--- Items ---

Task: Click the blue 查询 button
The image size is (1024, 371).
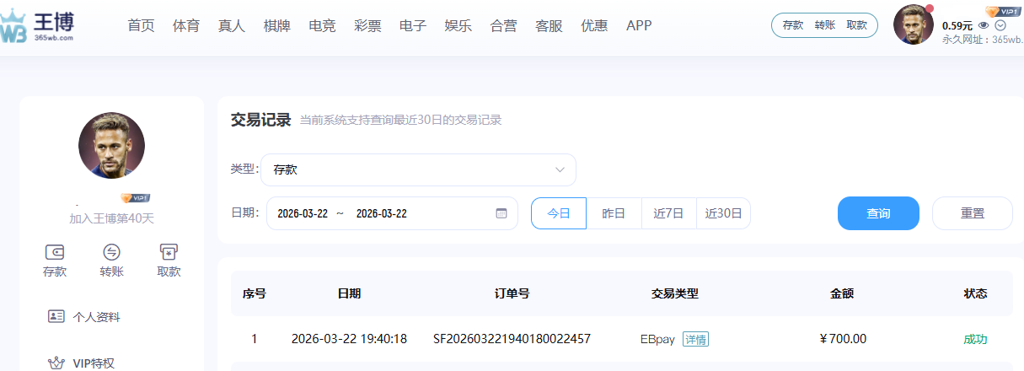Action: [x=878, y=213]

---
--- Items ---

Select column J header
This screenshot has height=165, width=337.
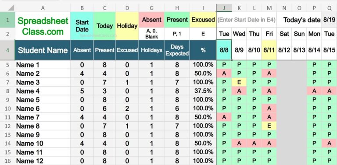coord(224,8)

---

Goal: Please put the items into a Markdown table with the columns Row and Line, covering the part that opens with the line containing "Task: Click the blue 查询 button" and closes with the line containing "Action: [x=878, y=213]", both lines included, and skipping blank lines. Give each line its row number, and leave the pictures out of your answer.

Written answer:
| Row | Line |
|---|---|
| 1 | Task: Click the blue 查询 button |
| 2 | The image size is (1024, 371). |
| 3 | Action: [x=878, y=213] |